Letters to the Editor

With sea level rise, ‘beachfront property’ will be under water by 2030

FILE: A car moved slowly through a flooded street in Holmes Beach as Tropical Storm Andrea moved over Anna Maria Island in 2013.
FILE: A car moved slowly through a flooded street in Holmes Beach as Tropical Storm Andrea moved over Anna Maria Island in 2013. Herald file photo

I read with great interest Hannah Morse’s article about the potential of home loss in the Bradenton area. As a futurist, co-author of “This Spaceship Earth” and co-founder of ThisSpaceshipEarth.Org, I would like to add some thoughts on this topic.
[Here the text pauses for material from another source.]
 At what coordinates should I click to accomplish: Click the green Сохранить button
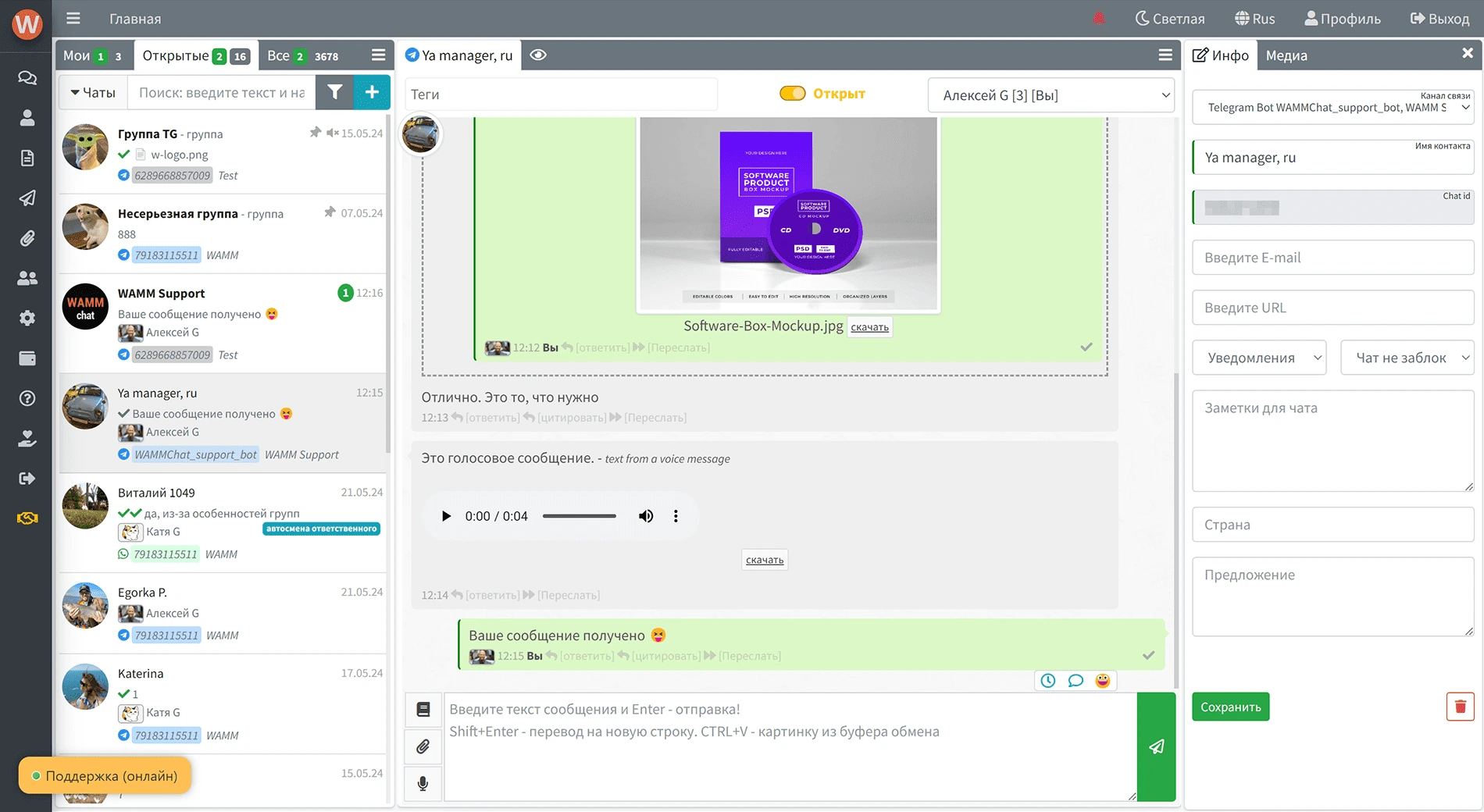1230,707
First, the data seems to be largely correct. The issue I would like to add is that the number of homes lost by 2100 is not of great use to those who currently live in the area (as all will be dead by 2100). The real question is when this sea level rise will occur. To reframe the conversation: “What is the timeline for these losses?”
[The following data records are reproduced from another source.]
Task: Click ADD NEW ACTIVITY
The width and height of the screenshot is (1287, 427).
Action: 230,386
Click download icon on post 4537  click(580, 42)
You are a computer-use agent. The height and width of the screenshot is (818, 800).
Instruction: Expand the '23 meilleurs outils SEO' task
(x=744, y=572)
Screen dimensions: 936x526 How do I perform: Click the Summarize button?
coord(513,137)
This area of the Gulf Coast has experienced 11 inches of sea level rise in the last 100 years. It is expected that we will experience that amount of sea level rise by 2030-32, according to NOAA. The current best estimates are that there could be a 2-foot rise by 2040. So, the immediate objective for the city and county is to plan for such eventuality. The question for all homeowners is: When do I sell to still get my equity out of my home? Once it becomes clear to all in the real estate market that beachfront property may be under water in a couple of decades, there will be a rapid increase in supply of homes on the market, but no corresponding demand to buy.

I have forecast, and think that by 2030 at the latest, the real estate market, and all relevant city planning relative to our beachfront and coastline, will be profoundly altered by sea level rise. The more practical discussion is what to do by 2030, 2040 and 2050. 2100 is irrelevant to anyone reading these words.